Stored dataset items
▼
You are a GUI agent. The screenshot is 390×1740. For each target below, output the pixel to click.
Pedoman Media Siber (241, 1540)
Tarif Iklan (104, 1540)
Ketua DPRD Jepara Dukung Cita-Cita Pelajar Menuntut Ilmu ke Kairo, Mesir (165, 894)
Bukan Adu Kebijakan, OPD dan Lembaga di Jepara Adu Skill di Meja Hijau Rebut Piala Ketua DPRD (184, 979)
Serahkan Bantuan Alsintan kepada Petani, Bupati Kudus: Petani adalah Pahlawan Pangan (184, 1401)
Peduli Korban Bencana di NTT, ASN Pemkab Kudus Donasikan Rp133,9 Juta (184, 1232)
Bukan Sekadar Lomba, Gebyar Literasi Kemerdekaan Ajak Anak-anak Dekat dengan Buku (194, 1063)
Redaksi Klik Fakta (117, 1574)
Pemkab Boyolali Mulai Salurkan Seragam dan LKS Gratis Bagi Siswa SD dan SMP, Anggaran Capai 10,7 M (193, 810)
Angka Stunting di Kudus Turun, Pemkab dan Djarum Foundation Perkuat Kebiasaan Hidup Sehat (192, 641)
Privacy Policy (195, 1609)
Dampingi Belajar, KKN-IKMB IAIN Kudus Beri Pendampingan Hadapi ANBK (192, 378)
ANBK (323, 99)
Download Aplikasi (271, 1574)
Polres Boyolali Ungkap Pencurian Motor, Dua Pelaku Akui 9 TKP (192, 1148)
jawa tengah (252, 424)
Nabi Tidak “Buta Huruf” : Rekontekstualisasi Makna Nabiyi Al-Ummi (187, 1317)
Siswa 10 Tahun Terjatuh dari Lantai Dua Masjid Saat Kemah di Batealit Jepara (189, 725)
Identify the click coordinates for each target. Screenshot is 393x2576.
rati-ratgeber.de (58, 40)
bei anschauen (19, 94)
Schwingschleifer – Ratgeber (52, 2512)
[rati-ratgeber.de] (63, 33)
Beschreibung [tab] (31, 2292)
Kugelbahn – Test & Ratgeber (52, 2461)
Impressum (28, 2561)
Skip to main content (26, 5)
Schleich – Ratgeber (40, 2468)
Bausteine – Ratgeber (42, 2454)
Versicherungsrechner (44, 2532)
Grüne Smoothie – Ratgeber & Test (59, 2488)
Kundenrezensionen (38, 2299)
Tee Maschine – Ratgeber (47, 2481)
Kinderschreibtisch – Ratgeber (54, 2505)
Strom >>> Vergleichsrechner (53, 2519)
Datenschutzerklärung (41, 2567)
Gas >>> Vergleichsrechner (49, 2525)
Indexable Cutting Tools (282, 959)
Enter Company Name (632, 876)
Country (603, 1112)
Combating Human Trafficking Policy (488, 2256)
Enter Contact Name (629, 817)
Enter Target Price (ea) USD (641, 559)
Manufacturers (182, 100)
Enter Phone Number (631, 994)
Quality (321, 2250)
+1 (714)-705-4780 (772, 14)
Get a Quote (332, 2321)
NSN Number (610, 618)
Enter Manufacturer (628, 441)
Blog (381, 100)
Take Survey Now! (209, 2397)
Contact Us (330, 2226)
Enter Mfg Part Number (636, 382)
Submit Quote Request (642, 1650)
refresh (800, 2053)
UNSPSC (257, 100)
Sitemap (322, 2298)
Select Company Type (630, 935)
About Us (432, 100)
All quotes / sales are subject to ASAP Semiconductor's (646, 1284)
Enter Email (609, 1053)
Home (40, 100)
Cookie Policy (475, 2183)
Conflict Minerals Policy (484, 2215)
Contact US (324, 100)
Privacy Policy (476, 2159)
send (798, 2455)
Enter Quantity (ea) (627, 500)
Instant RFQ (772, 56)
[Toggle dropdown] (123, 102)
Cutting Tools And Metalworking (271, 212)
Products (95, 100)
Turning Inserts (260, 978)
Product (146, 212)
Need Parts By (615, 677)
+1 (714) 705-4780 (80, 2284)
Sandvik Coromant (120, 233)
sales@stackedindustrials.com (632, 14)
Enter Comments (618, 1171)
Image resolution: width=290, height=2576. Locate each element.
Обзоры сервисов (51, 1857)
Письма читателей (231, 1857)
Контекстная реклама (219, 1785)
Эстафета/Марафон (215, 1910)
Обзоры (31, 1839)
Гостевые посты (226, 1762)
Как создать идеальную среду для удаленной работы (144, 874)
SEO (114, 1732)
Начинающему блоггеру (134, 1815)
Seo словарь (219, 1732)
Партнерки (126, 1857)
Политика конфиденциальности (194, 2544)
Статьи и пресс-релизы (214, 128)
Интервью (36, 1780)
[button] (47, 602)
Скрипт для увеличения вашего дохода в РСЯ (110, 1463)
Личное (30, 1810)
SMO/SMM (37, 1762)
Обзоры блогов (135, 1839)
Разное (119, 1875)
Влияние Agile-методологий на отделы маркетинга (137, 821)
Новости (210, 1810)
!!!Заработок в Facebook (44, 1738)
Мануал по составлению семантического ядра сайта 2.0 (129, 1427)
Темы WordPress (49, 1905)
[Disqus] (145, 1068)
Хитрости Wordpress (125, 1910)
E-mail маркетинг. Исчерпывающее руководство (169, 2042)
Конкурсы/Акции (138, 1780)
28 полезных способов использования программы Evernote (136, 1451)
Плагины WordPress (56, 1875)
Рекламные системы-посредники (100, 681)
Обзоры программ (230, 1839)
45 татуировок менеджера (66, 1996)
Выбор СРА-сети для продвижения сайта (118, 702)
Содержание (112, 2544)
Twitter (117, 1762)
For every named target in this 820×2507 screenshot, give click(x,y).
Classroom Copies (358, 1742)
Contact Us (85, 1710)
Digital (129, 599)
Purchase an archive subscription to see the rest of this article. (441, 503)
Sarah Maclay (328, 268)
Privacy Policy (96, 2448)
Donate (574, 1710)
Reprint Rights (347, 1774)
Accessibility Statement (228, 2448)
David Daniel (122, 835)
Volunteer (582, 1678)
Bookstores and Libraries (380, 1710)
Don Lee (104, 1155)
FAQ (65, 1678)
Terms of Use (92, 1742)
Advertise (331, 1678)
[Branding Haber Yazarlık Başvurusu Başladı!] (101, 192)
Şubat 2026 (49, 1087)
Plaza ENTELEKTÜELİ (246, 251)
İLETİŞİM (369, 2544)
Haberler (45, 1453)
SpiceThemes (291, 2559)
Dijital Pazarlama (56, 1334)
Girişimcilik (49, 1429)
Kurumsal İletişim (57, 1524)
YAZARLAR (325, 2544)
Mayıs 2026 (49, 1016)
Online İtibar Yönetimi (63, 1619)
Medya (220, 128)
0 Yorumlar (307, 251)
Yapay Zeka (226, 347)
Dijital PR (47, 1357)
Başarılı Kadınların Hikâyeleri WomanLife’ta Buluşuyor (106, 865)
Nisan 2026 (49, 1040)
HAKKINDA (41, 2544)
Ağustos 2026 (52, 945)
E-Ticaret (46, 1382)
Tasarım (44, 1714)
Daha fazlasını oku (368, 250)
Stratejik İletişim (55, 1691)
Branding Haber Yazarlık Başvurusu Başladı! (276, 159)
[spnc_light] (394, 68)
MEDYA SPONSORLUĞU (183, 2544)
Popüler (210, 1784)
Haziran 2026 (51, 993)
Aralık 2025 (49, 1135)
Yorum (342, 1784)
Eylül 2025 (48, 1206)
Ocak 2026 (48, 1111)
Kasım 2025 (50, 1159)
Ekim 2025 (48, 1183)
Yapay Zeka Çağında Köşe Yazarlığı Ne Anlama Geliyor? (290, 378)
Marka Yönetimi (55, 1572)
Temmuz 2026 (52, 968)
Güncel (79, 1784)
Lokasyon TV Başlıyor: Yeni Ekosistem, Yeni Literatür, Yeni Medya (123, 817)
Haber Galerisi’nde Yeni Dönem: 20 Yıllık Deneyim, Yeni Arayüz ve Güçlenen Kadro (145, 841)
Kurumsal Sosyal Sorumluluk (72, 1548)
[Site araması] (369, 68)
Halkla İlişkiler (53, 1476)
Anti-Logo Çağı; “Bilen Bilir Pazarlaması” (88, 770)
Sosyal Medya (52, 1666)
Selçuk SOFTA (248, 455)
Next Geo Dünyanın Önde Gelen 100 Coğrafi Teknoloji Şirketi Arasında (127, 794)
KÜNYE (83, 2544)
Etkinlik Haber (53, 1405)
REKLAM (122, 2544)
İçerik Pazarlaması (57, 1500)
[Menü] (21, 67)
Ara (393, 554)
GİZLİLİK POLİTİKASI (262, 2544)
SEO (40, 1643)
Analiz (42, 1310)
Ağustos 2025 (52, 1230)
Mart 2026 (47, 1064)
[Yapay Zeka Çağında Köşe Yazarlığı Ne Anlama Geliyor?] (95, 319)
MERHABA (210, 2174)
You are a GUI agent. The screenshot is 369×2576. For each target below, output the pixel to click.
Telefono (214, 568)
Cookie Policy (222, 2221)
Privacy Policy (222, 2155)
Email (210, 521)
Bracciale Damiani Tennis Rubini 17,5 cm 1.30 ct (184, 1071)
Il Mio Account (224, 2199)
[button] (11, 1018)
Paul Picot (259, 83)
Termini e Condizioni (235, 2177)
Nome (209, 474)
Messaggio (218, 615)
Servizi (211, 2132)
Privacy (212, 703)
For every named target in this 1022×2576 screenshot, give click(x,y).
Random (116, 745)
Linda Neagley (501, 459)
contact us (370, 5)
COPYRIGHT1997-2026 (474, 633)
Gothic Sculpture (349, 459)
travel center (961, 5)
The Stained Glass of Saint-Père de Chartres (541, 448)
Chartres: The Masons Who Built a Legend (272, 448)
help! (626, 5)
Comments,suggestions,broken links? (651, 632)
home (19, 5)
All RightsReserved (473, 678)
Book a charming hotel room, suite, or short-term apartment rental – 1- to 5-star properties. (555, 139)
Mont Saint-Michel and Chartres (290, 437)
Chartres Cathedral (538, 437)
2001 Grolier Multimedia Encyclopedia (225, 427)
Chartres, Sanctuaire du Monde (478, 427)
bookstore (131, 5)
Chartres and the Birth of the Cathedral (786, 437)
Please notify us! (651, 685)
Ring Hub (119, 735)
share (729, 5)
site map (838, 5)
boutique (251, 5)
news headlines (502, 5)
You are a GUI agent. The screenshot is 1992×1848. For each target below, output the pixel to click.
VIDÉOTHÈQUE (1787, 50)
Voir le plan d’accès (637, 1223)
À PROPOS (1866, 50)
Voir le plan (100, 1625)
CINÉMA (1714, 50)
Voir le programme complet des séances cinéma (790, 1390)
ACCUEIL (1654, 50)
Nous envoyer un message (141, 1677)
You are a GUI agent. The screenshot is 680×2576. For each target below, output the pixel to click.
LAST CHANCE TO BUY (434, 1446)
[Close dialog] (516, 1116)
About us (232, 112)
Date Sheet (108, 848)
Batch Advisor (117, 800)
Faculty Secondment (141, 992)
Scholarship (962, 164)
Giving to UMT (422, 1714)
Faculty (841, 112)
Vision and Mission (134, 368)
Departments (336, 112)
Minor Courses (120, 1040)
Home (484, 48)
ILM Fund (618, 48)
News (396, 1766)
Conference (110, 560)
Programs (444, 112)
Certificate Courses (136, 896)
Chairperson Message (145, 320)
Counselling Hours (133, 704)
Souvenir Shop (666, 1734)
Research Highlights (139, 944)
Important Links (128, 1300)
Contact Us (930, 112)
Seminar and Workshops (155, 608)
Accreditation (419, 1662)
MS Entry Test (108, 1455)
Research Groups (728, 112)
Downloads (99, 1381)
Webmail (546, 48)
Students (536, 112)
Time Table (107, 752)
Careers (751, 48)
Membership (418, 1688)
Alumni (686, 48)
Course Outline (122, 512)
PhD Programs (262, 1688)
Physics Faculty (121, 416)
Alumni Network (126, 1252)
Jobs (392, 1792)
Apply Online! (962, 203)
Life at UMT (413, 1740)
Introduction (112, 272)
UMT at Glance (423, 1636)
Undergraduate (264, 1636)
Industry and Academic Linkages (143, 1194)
▲
=== DESCRIPTION OF THE TASK ===
Your answer should be the exact lines above from the one with "Выбор СРА-сети для" through the one with "Digital (129, 599)", both included, and nothing besides.

=== ANSWER TO THE PROBLEM ===
Выбор СРА-сети для продвижения сайта (118, 702)
Содержание (112, 2544)
Twitter (117, 1762)
For every named target in this 820×2507 screenshot, give click(x,y).
Classroom Copies (358, 1742)
Contact Us (85, 1710)
Digital (129, 599)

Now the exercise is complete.